§ **Assigned task**
Leaving out every picture, copy the lines of the data exactly, from the first through the line containing "This screenshot has height=924, width=1180.".

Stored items
——————

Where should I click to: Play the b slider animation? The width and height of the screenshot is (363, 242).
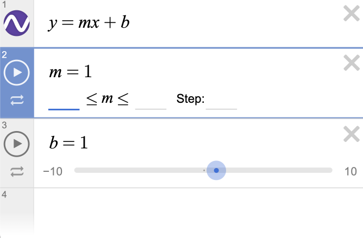coord(16,144)
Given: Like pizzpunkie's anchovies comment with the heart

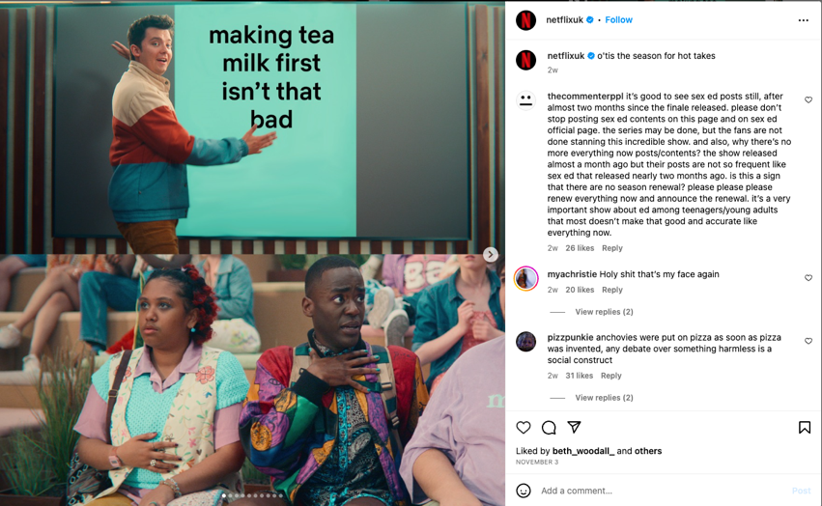Looking at the screenshot, I should click(808, 341).
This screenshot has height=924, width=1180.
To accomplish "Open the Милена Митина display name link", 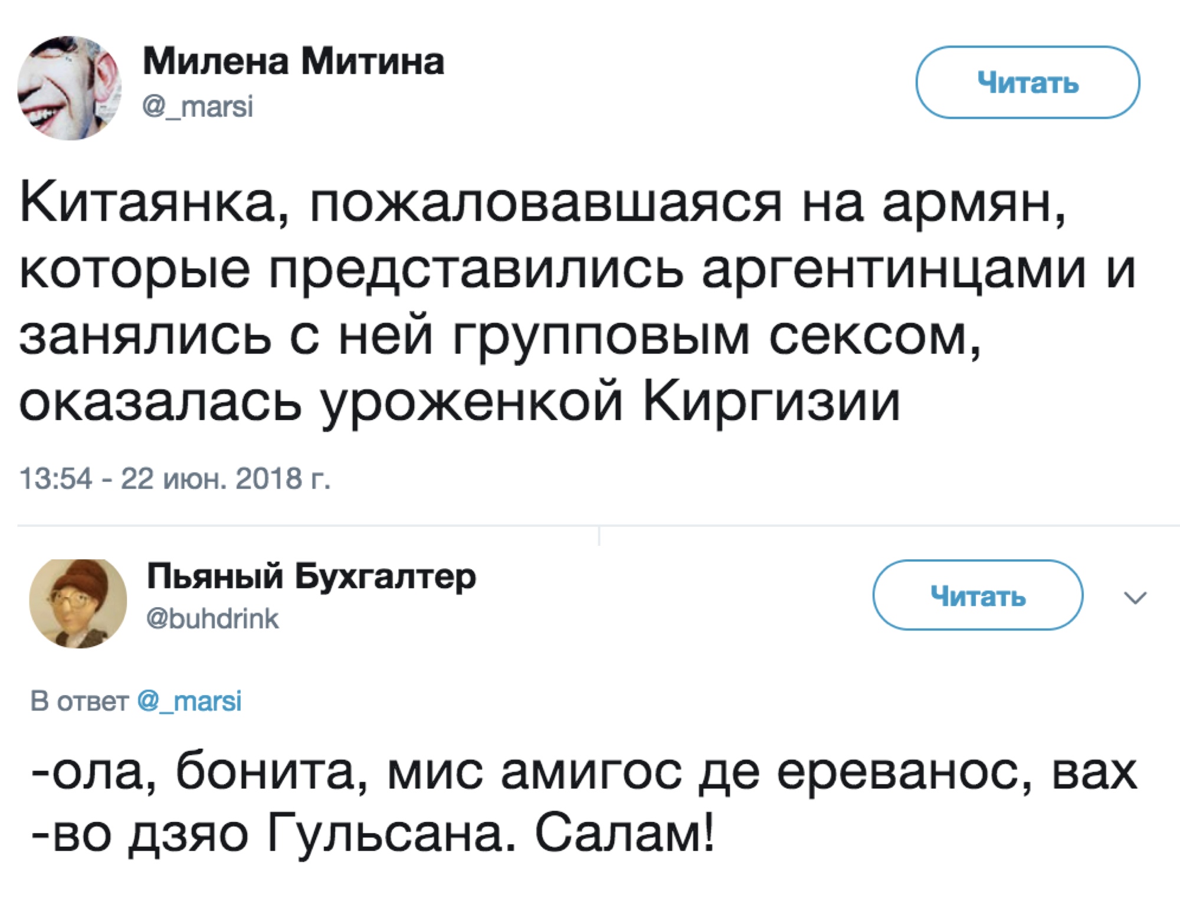I will tap(293, 61).

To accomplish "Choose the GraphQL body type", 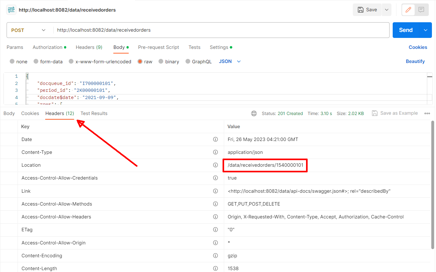I will coord(198,62).
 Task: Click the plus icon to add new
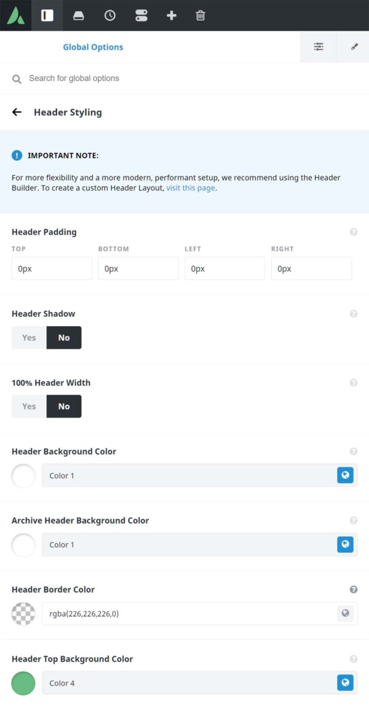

——————

§ **Answer**
Where should I click to: Play the b slider animation? The width and height of the screenshot is (363, 242).
coord(16,144)
Given: Like pizzpunkie's anchovies comment with the heart

Looking at the screenshot, I should click(808, 341).
This screenshot has height=924, width=1180.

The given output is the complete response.